» **Stated problem**
Update the rows from the line containing "Literární kaleidoskop - Hledání" through the line containing "Feel free to", both included, so that "Annual Report" becomes "Yearly Report", and give only those lines back with nothing else changed.
— Start Stored rows —
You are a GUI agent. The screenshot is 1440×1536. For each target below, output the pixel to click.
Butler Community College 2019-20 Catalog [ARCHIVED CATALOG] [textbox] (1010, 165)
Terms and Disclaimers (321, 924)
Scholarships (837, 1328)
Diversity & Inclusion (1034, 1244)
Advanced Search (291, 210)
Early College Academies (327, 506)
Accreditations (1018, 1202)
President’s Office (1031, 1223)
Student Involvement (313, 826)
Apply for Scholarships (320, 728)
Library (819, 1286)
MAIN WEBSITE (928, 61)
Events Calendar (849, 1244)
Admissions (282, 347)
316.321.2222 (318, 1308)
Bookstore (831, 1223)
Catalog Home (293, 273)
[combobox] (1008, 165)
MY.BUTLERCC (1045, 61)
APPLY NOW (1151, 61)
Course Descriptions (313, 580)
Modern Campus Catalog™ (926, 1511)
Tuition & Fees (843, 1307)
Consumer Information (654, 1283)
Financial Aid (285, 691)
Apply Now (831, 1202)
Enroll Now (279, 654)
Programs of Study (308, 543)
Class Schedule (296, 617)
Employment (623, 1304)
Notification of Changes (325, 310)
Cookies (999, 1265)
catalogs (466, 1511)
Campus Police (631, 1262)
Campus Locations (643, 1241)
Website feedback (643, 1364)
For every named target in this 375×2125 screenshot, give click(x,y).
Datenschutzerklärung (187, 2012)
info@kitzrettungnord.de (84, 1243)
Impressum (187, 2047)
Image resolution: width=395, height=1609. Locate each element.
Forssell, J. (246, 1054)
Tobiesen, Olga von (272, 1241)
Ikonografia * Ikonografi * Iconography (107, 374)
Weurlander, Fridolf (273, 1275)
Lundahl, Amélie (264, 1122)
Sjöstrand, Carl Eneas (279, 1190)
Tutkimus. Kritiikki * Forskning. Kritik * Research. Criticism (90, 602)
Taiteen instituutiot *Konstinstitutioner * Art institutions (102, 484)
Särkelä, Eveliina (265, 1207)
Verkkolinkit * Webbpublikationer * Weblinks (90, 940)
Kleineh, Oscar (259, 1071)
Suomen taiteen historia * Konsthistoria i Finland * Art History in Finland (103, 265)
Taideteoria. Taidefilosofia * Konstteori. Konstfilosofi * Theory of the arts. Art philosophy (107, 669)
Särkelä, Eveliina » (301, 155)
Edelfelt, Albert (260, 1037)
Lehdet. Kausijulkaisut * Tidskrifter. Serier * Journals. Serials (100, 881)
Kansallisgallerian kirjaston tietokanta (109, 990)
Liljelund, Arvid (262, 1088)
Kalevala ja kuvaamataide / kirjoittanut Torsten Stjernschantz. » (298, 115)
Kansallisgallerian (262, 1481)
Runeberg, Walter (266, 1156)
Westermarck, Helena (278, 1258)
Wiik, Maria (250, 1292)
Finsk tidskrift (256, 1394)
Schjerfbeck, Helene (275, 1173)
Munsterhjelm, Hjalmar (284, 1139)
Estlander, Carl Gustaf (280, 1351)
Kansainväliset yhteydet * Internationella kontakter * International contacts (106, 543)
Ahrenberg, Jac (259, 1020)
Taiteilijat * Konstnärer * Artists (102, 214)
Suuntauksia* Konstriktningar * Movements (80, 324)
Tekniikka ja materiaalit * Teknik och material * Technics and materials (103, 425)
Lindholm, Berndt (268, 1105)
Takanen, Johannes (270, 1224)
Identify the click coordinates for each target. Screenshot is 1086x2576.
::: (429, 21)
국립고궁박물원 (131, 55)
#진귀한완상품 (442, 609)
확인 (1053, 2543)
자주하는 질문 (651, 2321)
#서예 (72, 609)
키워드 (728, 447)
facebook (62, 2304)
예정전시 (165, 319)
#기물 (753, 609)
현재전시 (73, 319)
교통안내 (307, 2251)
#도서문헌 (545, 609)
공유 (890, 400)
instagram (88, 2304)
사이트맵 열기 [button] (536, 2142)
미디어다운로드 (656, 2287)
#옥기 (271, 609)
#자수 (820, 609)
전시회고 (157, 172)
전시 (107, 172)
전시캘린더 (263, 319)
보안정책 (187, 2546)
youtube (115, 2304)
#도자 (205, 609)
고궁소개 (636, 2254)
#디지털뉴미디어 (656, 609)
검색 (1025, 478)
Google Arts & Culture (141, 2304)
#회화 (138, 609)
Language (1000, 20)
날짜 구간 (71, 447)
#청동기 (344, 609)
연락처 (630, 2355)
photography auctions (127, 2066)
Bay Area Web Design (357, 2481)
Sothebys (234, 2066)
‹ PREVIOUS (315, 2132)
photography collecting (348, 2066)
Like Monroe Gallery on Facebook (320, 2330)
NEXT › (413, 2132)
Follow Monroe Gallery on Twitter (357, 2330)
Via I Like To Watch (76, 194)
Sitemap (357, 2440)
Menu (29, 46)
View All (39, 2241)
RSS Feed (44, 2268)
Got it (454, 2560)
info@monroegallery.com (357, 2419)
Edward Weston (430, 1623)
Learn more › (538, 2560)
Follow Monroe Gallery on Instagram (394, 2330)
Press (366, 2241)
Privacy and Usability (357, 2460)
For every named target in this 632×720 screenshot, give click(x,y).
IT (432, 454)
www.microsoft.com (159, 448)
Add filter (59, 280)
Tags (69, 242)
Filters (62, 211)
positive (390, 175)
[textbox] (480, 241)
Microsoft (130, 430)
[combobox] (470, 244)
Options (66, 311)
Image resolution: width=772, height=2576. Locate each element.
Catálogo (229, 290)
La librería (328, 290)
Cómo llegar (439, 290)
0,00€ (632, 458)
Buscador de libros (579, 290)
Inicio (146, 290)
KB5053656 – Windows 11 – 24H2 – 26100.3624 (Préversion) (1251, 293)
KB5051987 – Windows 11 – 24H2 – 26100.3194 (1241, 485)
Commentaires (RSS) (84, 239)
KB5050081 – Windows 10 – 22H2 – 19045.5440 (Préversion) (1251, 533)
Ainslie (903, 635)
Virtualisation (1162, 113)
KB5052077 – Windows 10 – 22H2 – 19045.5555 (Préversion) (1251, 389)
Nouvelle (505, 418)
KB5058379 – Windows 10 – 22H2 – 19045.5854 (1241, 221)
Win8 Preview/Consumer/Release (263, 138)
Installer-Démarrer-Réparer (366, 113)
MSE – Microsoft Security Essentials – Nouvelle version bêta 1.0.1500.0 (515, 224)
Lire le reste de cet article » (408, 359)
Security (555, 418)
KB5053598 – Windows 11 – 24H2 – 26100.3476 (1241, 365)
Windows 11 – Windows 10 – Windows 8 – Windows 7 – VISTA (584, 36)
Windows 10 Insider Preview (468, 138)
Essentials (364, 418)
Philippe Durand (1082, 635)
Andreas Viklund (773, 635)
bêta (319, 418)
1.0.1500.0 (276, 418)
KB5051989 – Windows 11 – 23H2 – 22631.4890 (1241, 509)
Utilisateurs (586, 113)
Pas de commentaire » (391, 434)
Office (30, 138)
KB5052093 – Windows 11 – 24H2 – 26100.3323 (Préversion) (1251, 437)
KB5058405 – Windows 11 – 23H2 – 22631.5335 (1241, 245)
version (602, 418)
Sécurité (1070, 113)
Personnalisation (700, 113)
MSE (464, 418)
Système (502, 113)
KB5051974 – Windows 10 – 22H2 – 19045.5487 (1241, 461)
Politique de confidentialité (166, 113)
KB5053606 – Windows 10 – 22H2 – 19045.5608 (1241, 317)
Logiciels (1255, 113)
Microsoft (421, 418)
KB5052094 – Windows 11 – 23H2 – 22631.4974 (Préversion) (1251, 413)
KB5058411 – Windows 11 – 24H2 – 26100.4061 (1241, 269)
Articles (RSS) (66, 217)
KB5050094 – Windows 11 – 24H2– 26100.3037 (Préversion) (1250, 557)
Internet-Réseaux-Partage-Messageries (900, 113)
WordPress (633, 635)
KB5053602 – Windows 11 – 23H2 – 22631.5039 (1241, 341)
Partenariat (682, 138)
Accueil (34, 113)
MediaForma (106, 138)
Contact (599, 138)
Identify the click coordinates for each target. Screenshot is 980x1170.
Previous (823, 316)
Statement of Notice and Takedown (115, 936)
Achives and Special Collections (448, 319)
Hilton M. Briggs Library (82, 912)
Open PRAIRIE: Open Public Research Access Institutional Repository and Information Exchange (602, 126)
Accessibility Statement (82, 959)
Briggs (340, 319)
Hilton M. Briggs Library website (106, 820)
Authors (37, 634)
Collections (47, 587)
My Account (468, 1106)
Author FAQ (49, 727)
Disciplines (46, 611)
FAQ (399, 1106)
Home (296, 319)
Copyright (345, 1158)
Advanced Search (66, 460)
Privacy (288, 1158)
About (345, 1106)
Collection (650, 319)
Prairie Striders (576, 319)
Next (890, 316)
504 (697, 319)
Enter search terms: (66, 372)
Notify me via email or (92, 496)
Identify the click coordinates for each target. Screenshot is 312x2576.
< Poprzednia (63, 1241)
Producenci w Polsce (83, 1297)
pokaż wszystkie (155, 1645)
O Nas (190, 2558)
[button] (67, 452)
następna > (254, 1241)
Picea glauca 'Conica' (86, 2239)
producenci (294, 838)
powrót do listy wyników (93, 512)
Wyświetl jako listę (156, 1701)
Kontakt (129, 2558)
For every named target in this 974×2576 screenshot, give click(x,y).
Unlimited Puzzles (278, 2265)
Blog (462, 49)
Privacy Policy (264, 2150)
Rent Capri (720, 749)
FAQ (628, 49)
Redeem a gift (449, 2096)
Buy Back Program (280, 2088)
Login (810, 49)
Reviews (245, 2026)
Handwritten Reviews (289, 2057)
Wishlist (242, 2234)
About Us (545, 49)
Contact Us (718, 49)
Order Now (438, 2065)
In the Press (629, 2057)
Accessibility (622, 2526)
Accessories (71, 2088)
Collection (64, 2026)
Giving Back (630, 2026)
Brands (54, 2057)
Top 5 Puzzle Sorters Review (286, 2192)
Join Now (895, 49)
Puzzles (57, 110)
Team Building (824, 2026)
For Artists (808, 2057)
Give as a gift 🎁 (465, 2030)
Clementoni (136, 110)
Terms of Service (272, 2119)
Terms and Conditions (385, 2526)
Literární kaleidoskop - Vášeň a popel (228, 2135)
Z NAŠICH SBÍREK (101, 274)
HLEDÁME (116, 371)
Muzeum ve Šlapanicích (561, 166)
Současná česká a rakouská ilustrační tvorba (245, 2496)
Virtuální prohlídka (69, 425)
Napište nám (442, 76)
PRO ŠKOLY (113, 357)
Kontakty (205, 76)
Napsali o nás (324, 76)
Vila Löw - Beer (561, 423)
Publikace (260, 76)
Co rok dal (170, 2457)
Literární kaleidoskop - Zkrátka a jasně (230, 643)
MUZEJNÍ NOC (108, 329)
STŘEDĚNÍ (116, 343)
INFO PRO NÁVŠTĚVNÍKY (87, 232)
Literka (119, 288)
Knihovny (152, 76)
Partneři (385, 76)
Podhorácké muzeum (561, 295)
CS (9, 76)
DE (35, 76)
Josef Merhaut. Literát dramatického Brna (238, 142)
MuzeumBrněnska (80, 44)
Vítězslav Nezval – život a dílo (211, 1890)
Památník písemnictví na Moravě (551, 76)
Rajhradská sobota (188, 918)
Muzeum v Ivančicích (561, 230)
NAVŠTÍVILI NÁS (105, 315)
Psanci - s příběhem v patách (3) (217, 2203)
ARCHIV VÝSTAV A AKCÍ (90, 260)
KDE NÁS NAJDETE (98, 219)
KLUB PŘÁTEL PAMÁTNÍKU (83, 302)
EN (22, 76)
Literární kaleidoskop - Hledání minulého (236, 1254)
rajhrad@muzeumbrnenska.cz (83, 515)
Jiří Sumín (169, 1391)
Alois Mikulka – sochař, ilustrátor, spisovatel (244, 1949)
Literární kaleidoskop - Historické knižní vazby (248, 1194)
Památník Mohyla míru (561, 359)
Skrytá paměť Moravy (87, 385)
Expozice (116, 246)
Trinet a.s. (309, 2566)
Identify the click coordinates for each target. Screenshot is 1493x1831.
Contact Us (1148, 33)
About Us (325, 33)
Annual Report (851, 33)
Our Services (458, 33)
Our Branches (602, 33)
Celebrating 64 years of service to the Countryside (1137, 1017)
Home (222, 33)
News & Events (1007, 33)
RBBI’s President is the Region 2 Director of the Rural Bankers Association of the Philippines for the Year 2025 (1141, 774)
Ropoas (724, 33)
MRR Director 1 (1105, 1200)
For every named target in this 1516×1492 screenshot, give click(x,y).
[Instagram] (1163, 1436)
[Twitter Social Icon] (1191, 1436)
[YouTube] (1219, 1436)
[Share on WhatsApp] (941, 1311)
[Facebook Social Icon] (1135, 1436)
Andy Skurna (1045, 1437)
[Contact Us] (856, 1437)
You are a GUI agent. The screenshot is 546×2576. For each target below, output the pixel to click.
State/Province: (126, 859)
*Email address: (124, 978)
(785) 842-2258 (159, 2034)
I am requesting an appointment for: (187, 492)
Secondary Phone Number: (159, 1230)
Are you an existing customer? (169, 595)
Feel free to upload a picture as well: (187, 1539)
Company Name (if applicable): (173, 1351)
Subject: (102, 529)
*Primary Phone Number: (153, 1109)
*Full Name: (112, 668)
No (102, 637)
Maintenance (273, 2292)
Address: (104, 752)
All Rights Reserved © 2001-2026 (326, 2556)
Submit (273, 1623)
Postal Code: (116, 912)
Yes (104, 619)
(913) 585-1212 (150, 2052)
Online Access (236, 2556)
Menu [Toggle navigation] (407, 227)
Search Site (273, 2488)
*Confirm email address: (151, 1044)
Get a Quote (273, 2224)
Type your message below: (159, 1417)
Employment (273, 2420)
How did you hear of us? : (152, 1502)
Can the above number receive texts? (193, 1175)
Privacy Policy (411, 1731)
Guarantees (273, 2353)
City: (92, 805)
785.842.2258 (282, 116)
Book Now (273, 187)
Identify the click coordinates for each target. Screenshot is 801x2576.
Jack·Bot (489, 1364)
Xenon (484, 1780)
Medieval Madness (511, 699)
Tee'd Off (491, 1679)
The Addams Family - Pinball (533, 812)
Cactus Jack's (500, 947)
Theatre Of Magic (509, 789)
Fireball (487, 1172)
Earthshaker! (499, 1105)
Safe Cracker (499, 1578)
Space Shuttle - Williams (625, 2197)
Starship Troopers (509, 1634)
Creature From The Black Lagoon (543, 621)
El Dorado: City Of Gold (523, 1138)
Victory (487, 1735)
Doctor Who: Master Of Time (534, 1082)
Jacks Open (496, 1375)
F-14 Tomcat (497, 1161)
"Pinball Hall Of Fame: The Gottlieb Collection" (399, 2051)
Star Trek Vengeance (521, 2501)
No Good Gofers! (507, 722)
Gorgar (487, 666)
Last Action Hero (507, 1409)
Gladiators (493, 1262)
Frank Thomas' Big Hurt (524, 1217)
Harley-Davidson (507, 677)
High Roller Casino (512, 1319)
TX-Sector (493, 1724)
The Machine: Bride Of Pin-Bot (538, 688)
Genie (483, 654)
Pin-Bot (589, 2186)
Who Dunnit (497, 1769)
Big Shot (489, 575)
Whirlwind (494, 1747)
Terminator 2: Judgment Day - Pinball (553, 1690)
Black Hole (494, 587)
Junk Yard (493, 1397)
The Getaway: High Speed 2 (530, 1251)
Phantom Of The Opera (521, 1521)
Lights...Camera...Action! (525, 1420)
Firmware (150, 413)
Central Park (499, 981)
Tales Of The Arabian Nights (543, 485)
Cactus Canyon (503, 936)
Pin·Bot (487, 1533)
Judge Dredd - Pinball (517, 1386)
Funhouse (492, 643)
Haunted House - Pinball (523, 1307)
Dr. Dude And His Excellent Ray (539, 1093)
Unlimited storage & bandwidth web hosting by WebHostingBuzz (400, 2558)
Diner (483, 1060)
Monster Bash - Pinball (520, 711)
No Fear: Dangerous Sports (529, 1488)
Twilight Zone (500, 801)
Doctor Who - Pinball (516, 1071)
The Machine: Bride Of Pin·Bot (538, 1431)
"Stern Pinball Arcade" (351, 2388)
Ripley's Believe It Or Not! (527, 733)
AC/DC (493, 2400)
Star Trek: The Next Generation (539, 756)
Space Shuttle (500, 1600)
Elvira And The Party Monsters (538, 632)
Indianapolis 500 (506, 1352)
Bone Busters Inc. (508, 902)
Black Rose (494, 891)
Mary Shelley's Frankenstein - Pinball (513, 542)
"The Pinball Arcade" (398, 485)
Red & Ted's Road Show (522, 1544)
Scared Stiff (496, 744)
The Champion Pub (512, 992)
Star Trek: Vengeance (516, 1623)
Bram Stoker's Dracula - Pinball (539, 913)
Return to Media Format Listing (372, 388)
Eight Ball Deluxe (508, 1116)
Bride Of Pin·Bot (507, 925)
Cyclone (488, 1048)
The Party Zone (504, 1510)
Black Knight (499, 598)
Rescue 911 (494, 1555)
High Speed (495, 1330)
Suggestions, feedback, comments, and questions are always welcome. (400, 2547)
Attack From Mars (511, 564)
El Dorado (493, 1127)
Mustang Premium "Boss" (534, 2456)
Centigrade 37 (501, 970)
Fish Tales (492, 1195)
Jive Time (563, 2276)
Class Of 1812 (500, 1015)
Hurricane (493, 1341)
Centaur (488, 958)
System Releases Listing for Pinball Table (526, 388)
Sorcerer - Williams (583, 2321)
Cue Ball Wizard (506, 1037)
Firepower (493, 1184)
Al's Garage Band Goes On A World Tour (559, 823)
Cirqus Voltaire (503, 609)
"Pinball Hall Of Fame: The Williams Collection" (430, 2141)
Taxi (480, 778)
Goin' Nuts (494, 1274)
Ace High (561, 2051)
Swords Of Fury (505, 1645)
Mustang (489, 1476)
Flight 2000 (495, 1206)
— End Stored rows —
» **Response**
Literární kaleidoskop - Hledání minulého (236, 1254)
rajhrad@muzeumbrnenska.cz (83, 515)
Jiří Sumín (169, 1391)
Alois Mikulka – sochař, ilustrátor, spisovatel (244, 1949)
Literární kaleidoskop - Historické knižní vazby (248, 1194)
Památník Mohyla míru (561, 359)
Skrytá paměť Moravy (87, 385)
Expozice (116, 246)
Trinet a.s. (309, 2566)
Identify the click coordinates for each target. Screenshot is 1493x1831.
Contact Us (1148, 33)
About Us (325, 33)
Yearly Report (851, 33)
Our Services (458, 33)
Our Branches (602, 33)
Celebrating 64 years of service to the Countryside (1137, 1017)
Home (222, 33)
News & Events (1007, 33)
RBBI’s President is the Region 2 Director of the Rural Bankers Association of the Philippines for the Year 2025 (1141, 774)
Ropoas (724, 33)
MRR Director 1 (1105, 1200)
For every named target in this 1516×1492 screenshot, give click(x,y).
[Instagram] (1163, 1436)
[Twitter Social Icon] (1191, 1436)
[YouTube] (1219, 1436)
[Share on WhatsApp] (941, 1311)
[Facebook Social Icon] (1135, 1436)
Andy Skurna (1045, 1437)
[Contact Us] (856, 1437)
You are a GUI agent. The screenshot is 546×2576. For each target below, output the pixel to click.
State/Province: (126, 859)
*Email address: (124, 978)
(785) 842-2258 (159, 2034)
I am requesting an appointment for: (187, 492)
Secondary Phone Number: (159, 1230)
Are you an existing customer? (169, 595)
Feel free to upload a picture as well: (187, 1539)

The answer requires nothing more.